广西东兰县位于河池市西部,著名的贫困地区“东巴凤革命老区”的“东”指的就是东兰,全县辖5镇9乡,
面积2434平方公里,人口27万多,有汉、壮、谣、毛南族。
隘洞中学所在的隘洞镇距县城仅10公里,著名的红水河流经此处。然而,即使有这么优越的交通环境,农民依然生活艰苦,要走到村民家也是十分不方便。
隘洞中学是全县教学质量较好的一所地方初级中学,现有班级27个,在校生1645个,教师95个。
这里学生的失学情况严重,大部分是上进心强,家庭十分贫困的学生。然而,人数太多,学校也无能为力,据老师称,每个班60%~70%学生的家里都是困难的,而当中,每个班又有4~5个特困生(照此算27X4=108个)这些学生当中不乏班级、年级成绩一、二名的。
学生十分懂事听话,自己从家里背点米到学校饭堂蒸。一般人家每周仅有10元的生活费,部分学生只得4,5块,有时只能吃白饭。
在隘洞中学的20天中,我们详细地走访了板老、六通、沙安(建开)、伟生、坡拉、同乐、拉板、切学、香河、华龙、板康、纳乐、纳盘、纳就、拉社等近20个自然村里共16个特困生的家庭,详尽地调查了其家庭情况、学生的学习情况,拍了12卷胶卷,共360多张照片。
路……
这是溢洞中学旁边通往切学香河的一段二级公路,稍下点雨,就是这种情况,中巴,小四轮都在后轮装上铁链--像装甲车——即使是这样的装备,车子也过不去!
靠中巴蹲着的是隘洞中学的陆老师和韦老师,我们本来要去距学校6公里出的拉板,这样的泥泞,走路都过不去——沿路有塌方,路边有好几处深谷——我们不敢冒这个险。
山路,就这么弯啊弯,人就是这么转啊转!路上,天很热,人很渴,脑子一片空白!
我不知道怎样来形容这样的路,但这路我来回走了好几遍,只能这样跟您说,一看到这张照片,双脚就发软!
中间的梯田有个很凄凉的名字,叫“望天田”,插秧时节眼巴巴的望天下雨,玉米收获时节心惊肉跳地祈求天不要下雨——稍有些风不调雨不顺,就很有可能要挨饿!
房子……
房子2--3层,多为3层,底层高3米,关牛,马,猪。棚上木板就是第二层——人主要的活动地方,透过木板的缝隙.可以清楚地看到下面的牲畜,能闻到阵阵的臭味,在距二层3米多高的地方棚成第三层,住人或放杂物。
这样的房子依然住人!
“富裕”人家的家当!
普通人家的家当:
睡觉的地方
随时会下雨,随时会漏雨,随时要在床顶拉一层破塑料,
随时要准备接雨的东西!
老人……
我们在切学看到这个阿婆,她是瞎的,无夫子无女无亲人,没牛没马没猪没吃的,我们不知道她是怎么活下来的——怎么活下来的?!村里太穷,没人顾得上她!
活着,就是折腾!
孩子们………
她叫做郭海灵,溢洞中学初二级120班学生,品学兼优,英语特棒。
照片上看来,她胖呼呼的,个子也不小,其实 她还不到我胸口(本人1.7米的个儿)给人感觉很小粒!

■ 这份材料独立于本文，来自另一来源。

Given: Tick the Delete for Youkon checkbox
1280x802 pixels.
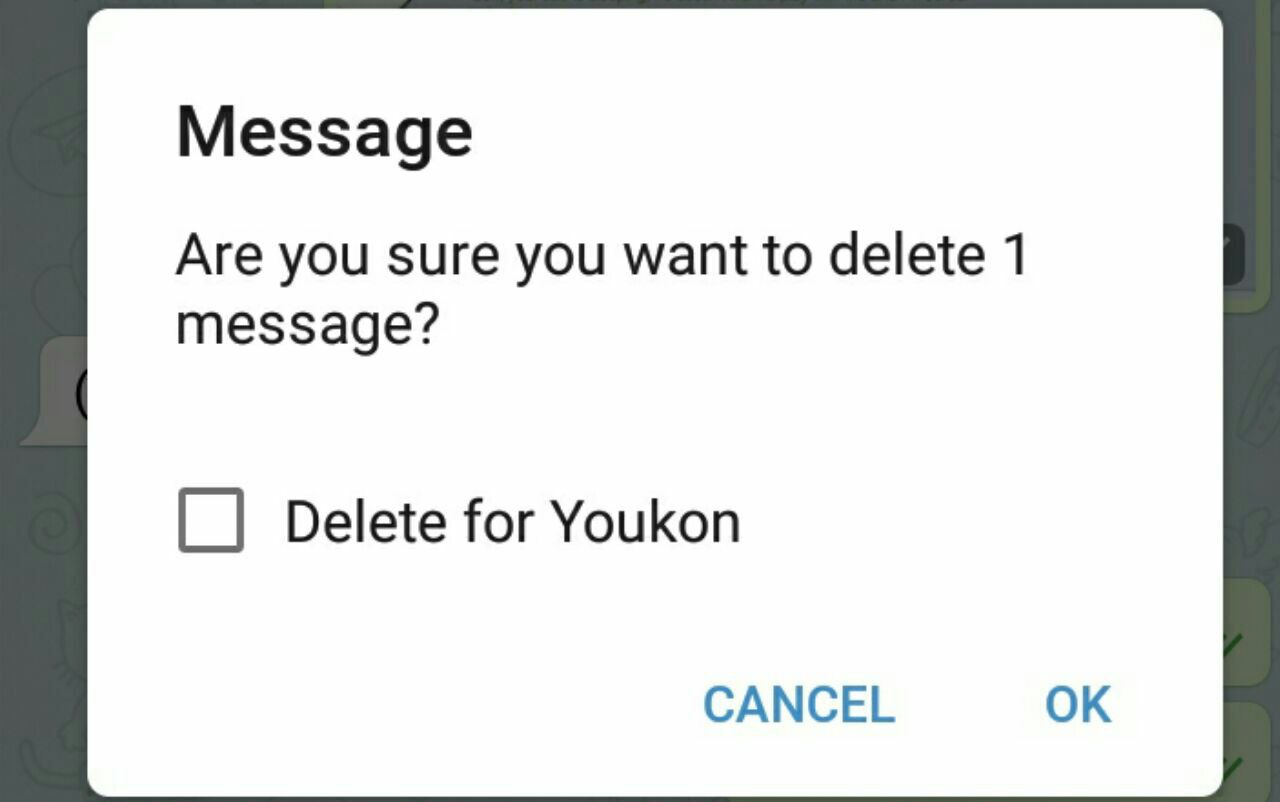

她家只有1.6米X6米的大小,住着5口人:爸爸,妈妈,弟弟,妹妹。
全部家当
穿过这道从墙中间挖出来的“门 ” ——如果称得上“门”的话。
再从这个梯子上去!就是全家睡觉的地方了!
一头紧挨着两张床
另一头在地上铺了一床。
拍这张照片时我已尽力了——他们站在屋子中间,我拼命退到屋角才给拍完全!
郭海灵的爸爸说拼了命干活,卖牛卖马都要供3个小孩上学——只是,他家好像什么都没有了。
这个孩子叫韦凤练,溢洞中学初二级121班学生。
到她家时,我们的胶卷快用完了,所以只拍了三张,但我们还是可以十分详尽地告诉您,她家的情况:5口人住着20平方米的房子,没有分间,这是怎么一个概念呢?屋子里放了两张床,近床约1.5m的地方生火烧饭!
小弟面前的箩筐放着家里唯一值钱的老母鸡,身旁是邻家小妹!
还有一个姐姐上初三了,当时没在家,三姐弟都上初中,可是她家是没牛没马没猪,一年还有好几个吃不上米饭。韦凤练说,她只有一个愿望:上学!!!!!
周昌翠,男,溢洞中学初三级113班学生班长,2004年期末考试年级第一名(附成绩单)
1995年母亲病逝,同年起,父亲卧病三年,当时读五年级的周昌翠家里交不起13元的报考费而辍学一年半(考初中,广西2002年始有六年制)
二哥是西北大学二年级学生——学费,生活费一切靠自己,大哥不知去向!
父亲刚刚能起床干点活,勉强种上点吃的! ,周昌翠上学期学费是学校领导支持的,今年因为特困生太多,学校也无能为力了。
他,面临失学!
二哥想的,周昌翠写的对联:奋起隔万里前途更光明。
面对未来,父子俩,仍然充满着期望!
奖状上 ,周昌翠写的:“几番磨砺方成器,再度奋发更自豪。”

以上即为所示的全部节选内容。